Cases of splenectomy for various hematological diseases have been analyzed in the past literature. Kojouri et al. reported a 66% complete response rate after splenectomy. A complete response was defined as the achievement

and maintenance of a normal platelet count (at least 100 × 109/L) without additional ITP treatment [4]. Patel et al. reported the effect of splenectomy in patients with ITP refractory to medical treatment and AHA. In the ITP group (n=45), 91% of the patients had complete response within a median period of 51 days and in the AHA group (n=15), 93% of the patients had complete response within a median period of 172 days after splenectomy [5]. Two other studies showed that splenectomy is a potent treatment modality for symptomatic patients with SMZL [6, 7]. Subbiah et al. showed that all patients with LGL in their analyses had hematologic response and achieved transfusion independence after splenectomy [8]. Another study showed that a significant continuous fall in annual blood transfusion requirement and a rise in platelet counts occurred post-splenectomy in thalassemia patients [9].

Infection is a common complication of splenectomy, as the spleen has a major role in eradicating infections from the body. Bisharat et al. reported that the incidence of infection after splenectomy was 3.2% with a mortality rate of 1.4% [10]. In this study, the post-splenectomy infection rate was 14.7% and the splenectomy related mortality rate was 6.9%. The hypercoagulable state predisposes patients with splenectomy to an increased risk of thrombotic complications [11]. Thrombosis was observed in this study after splenectomy with a rate of 4.2%. In one patient (0.9%), hematoma developed after splenectomy.
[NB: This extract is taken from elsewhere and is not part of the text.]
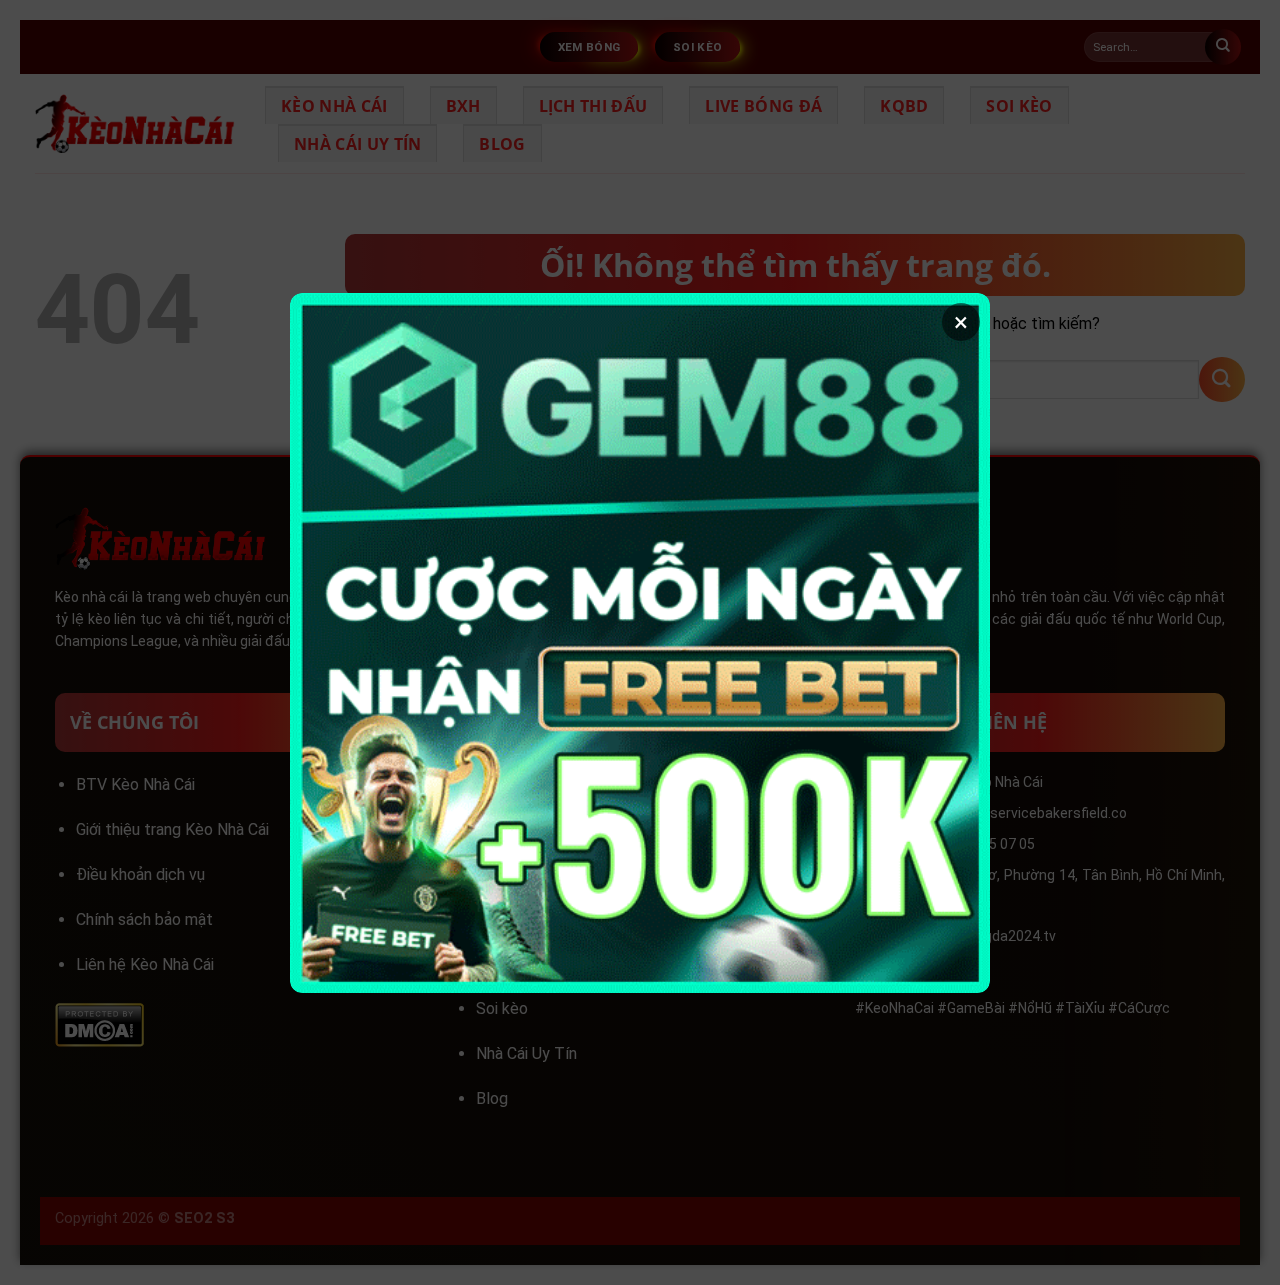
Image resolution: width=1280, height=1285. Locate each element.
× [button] (961, 322)
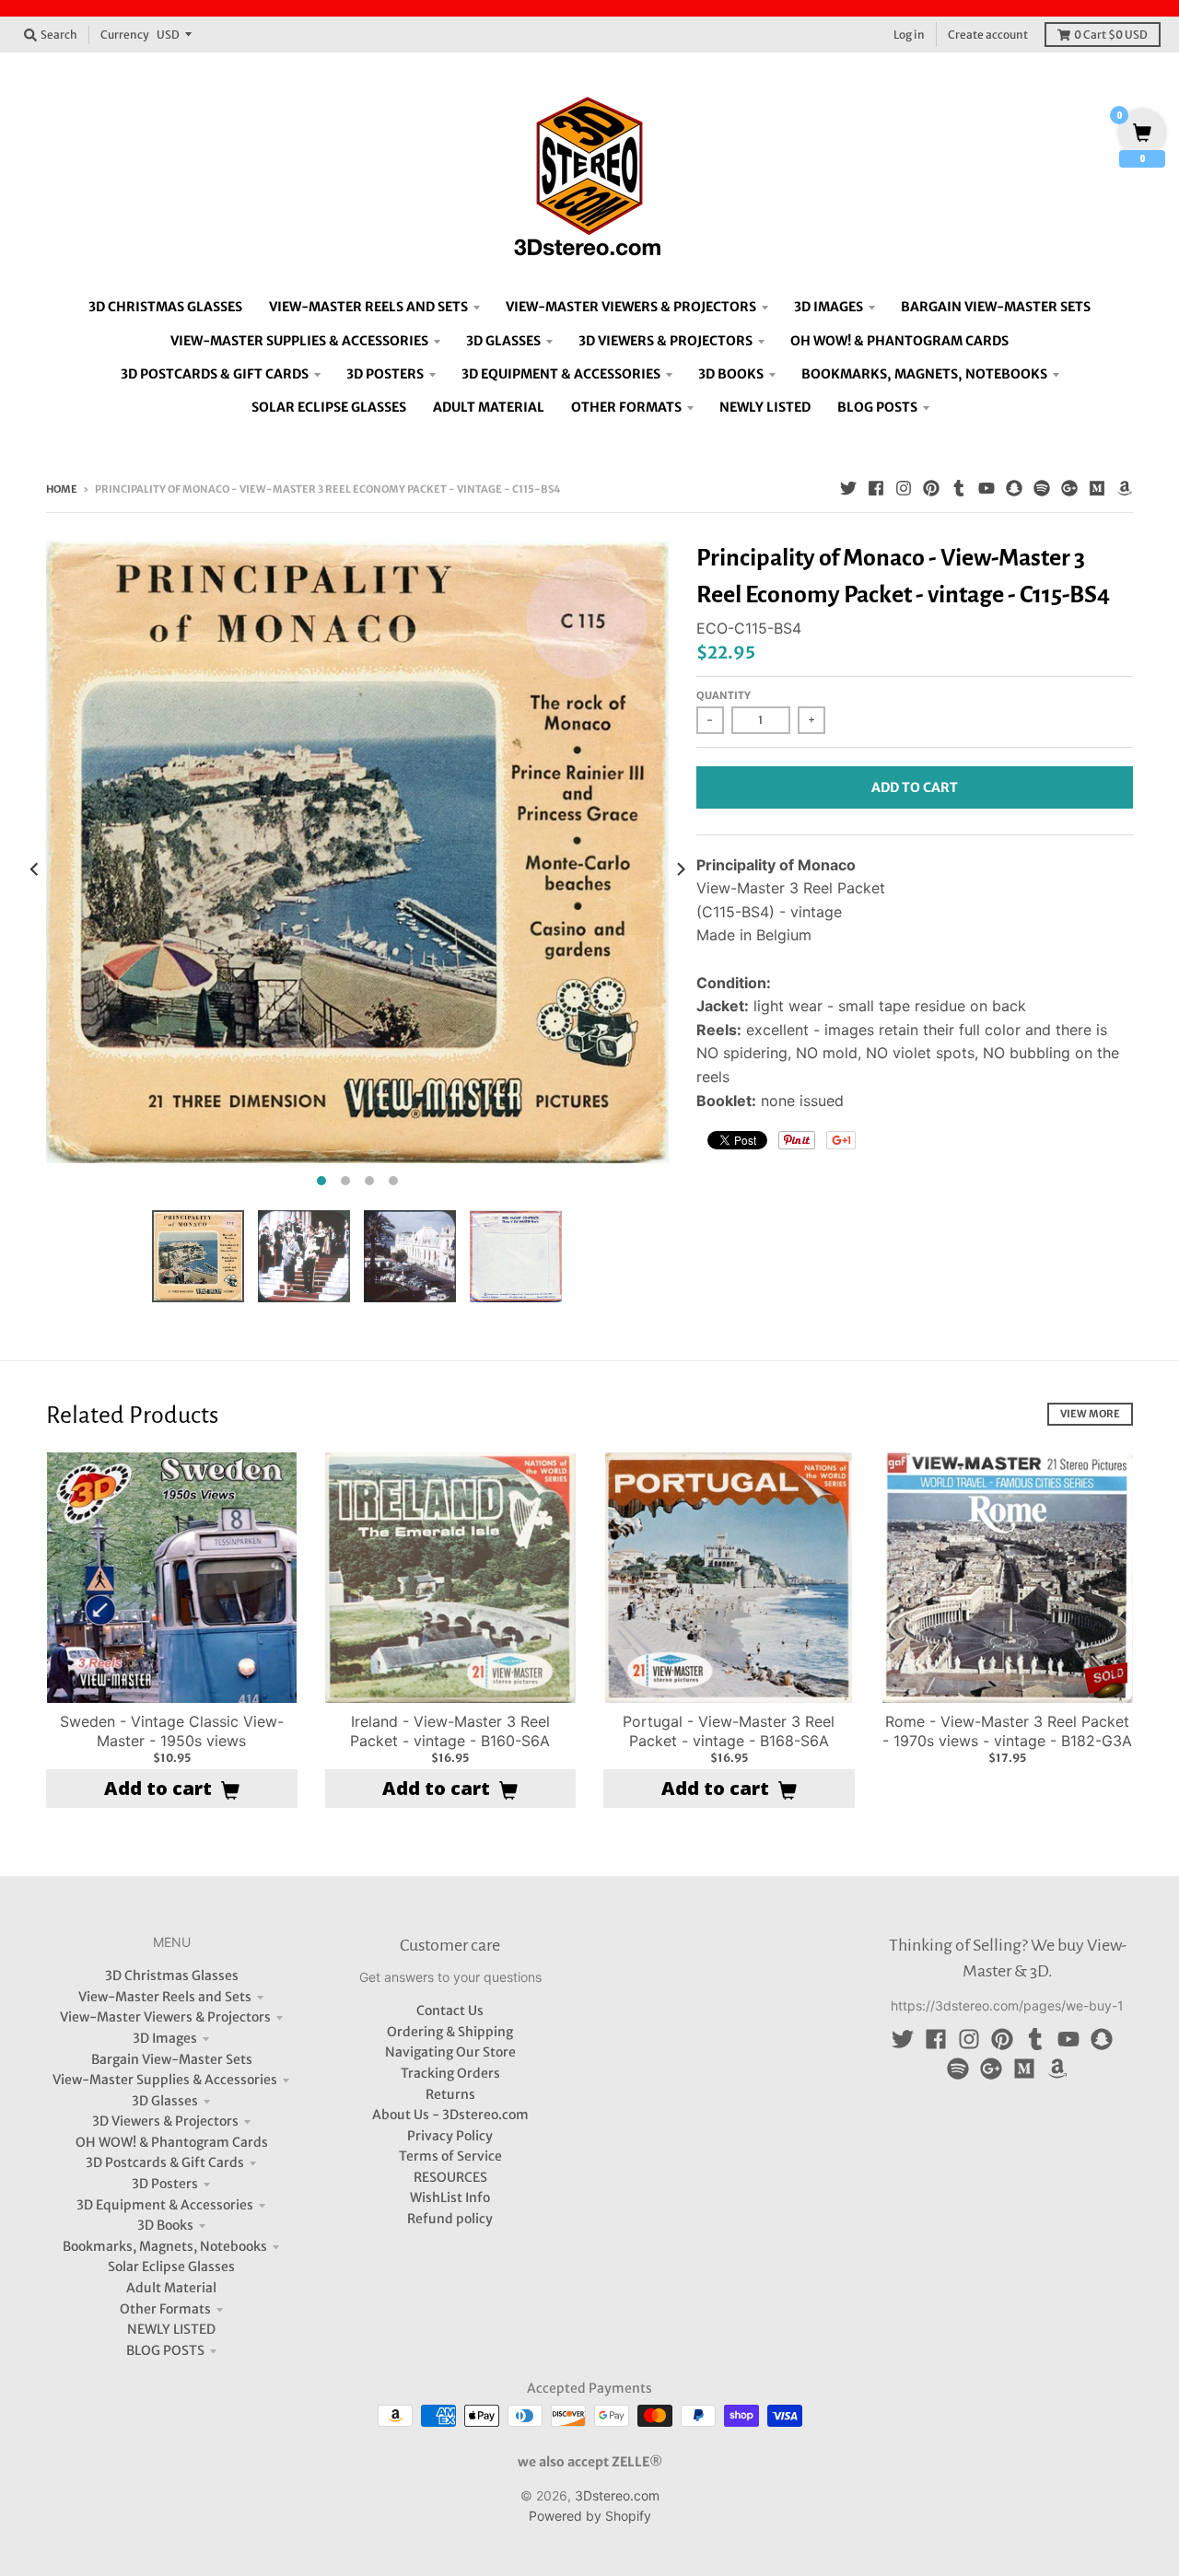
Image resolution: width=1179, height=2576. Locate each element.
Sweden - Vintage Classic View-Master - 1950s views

Our study had a few limitations. Firstly, the study was retrospective and secondly the diagnosis of the patients were heterogeneous. Additionally, the sample size was small. In conclusion, an improvement in medical therapy, especially with monoclonal antibodies, the indications and the outcomes of splenectomy for hematologic disorders have changed extremely in last years. Nevertheless, splenectomy has an important role in hemoglobinopathies and hemolytic diseases, as it improves thrombocytopenia in refractory ITP, can reverse cytopenia and symptoms related to splenomegaly secondary to MF, or can be used for diagnostic purposes or for splenomegaly in lymphoproliferative diseases.